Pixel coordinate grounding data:
* * *
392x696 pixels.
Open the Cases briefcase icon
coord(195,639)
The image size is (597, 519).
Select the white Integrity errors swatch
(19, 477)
* * *
Your instructions: Give back the complete data exactly as supplied.

Final answer:
392x696 pixels.
Open the Cases briefcase icon
coord(195,639)
The image size is (597, 519).
Select the white Integrity errors swatch
(19, 477)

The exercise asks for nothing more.